PROMPT:
All of the records below are to be given again word for word, with the pictures removed.
DATA SHOWN Start Marker
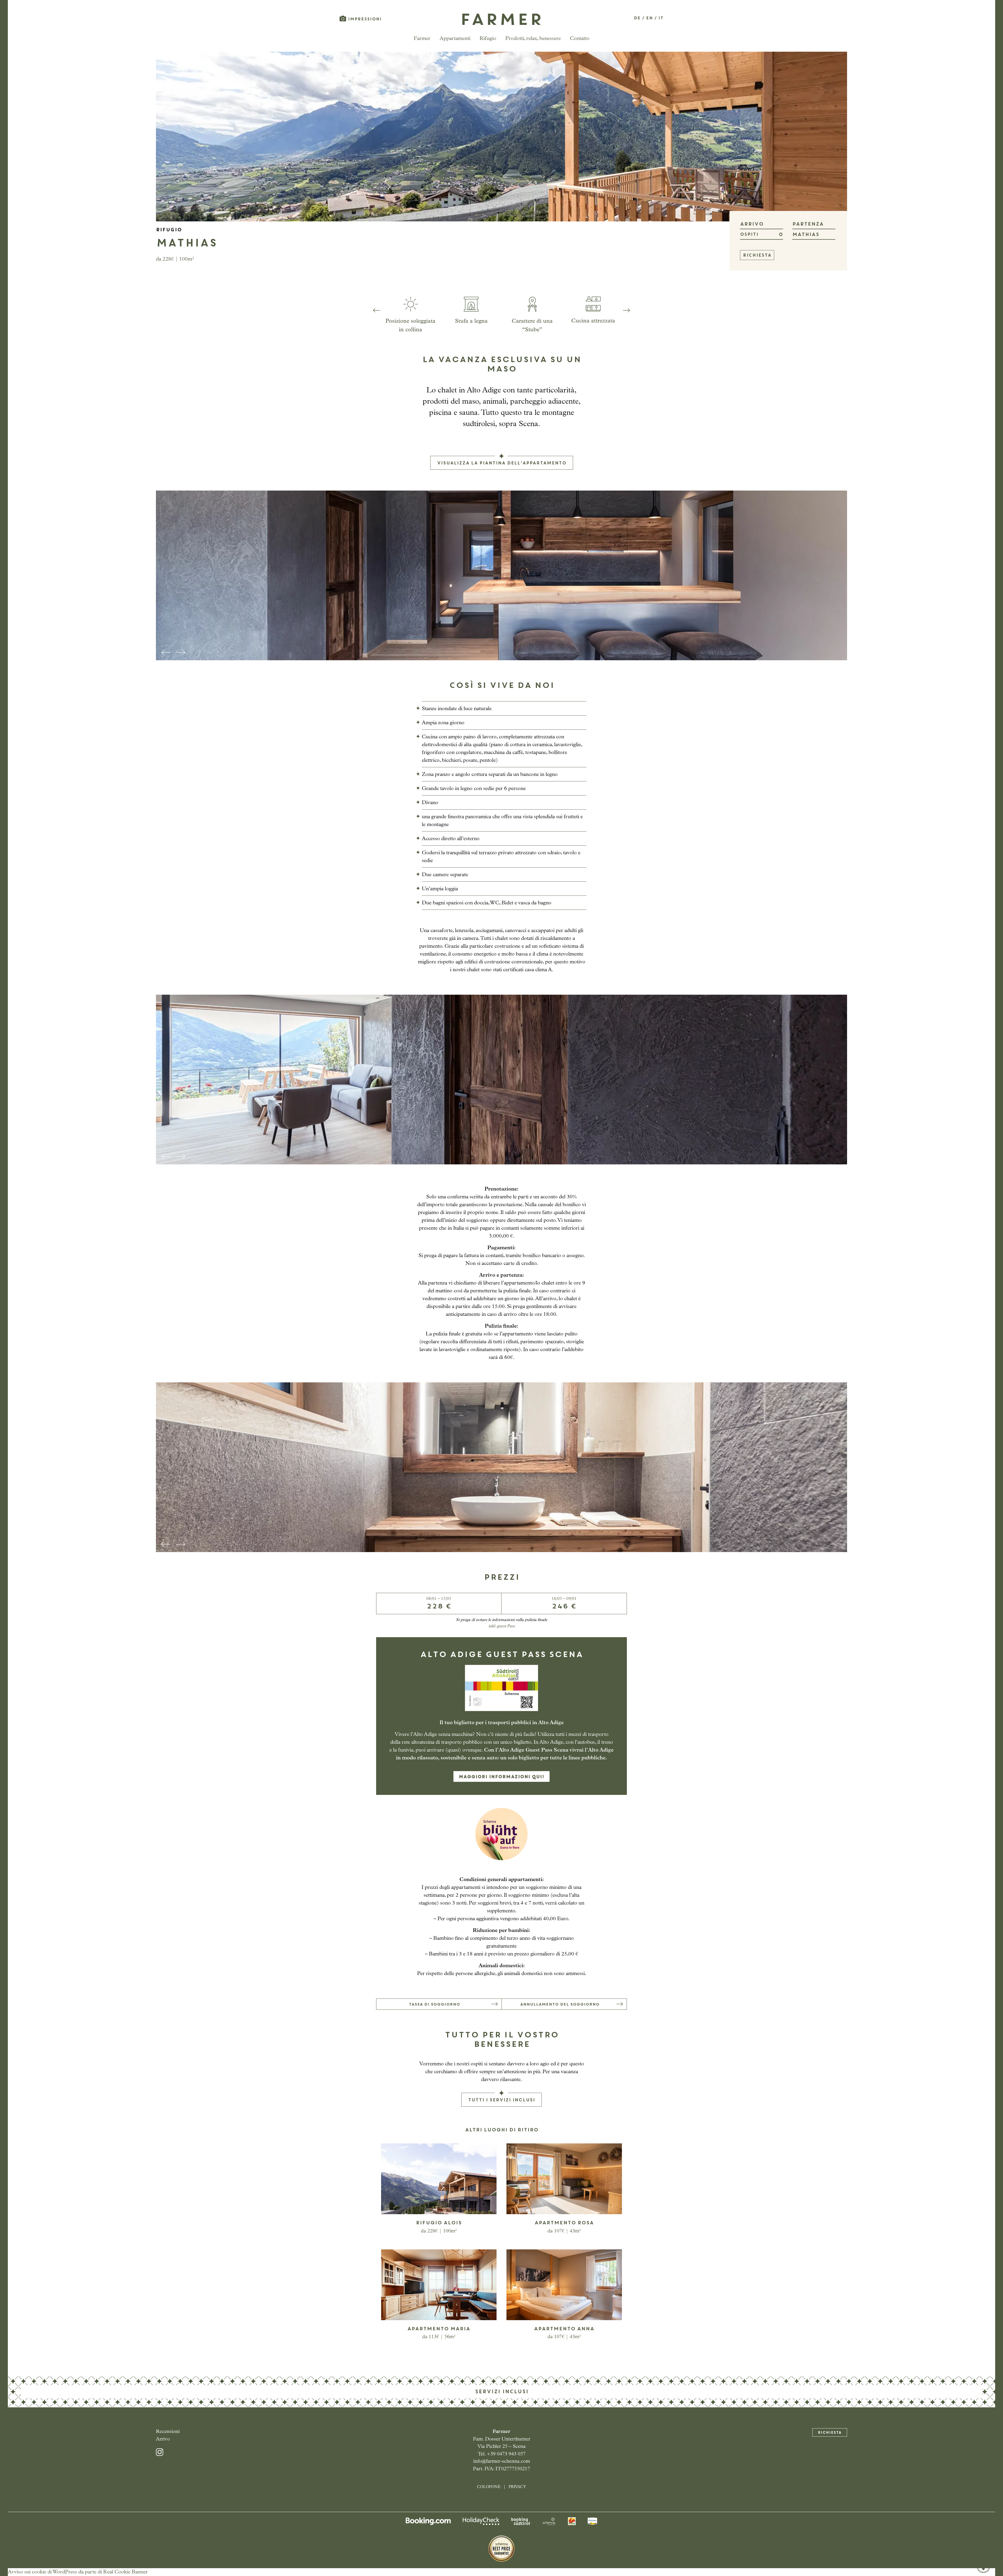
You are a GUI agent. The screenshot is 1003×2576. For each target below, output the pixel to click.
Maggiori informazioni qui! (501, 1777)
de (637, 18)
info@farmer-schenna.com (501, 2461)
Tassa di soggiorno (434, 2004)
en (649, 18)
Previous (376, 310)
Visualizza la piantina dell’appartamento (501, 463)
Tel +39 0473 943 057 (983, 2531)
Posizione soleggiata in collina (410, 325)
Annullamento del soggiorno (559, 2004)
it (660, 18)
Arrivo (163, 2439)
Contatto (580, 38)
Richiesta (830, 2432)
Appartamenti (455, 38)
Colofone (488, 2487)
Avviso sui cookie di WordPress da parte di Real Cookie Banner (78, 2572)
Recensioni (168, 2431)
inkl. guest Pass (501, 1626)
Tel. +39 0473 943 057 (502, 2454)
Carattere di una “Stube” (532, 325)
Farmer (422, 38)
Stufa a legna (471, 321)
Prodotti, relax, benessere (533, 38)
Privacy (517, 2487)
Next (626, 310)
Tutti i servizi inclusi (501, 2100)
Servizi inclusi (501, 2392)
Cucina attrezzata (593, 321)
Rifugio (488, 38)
DATA SHOWN End Marker
SOLUTION TO THIS PROBLEM:
You are a GUI agent. The screenshot is 1003×2576. For each target below, output the pixel to click.
Maggiori informazioni qui! (501, 1777)
de (637, 18)
info@farmer-schenna.com (501, 2461)
Tassa di soggiorno (434, 2004)
en (649, 18)
Previous (376, 310)
Visualizza la piantina dell’appartamento (501, 463)
Tel +39 0473 943 057 (983, 2531)
Posizione soleggiata in collina (410, 325)
Annullamento del soggiorno (559, 2004)
it (660, 18)
Arrivo (163, 2439)
Contatto (580, 38)
Richiesta (830, 2432)
Appartamenti (455, 38)
Colofone (488, 2487)
Avviso sui cookie di WordPress da parte di Real Cookie Banner (78, 2572)
Recensioni (168, 2431)
inkl. guest Pass (501, 1626)
Tel. +39 0473 943 057 (502, 2454)
Carattere di una “Stube” (532, 325)
Farmer (422, 38)
Stufa a legna (471, 321)
Prodotti, relax, benessere (533, 38)
Privacy (517, 2487)
Next (626, 310)
Tutti i servizi inclusi (501, 2100)
Servizi inclusi (501, 2392)
Cucina attrezzata (593, 321)
Rifugio (488, 38)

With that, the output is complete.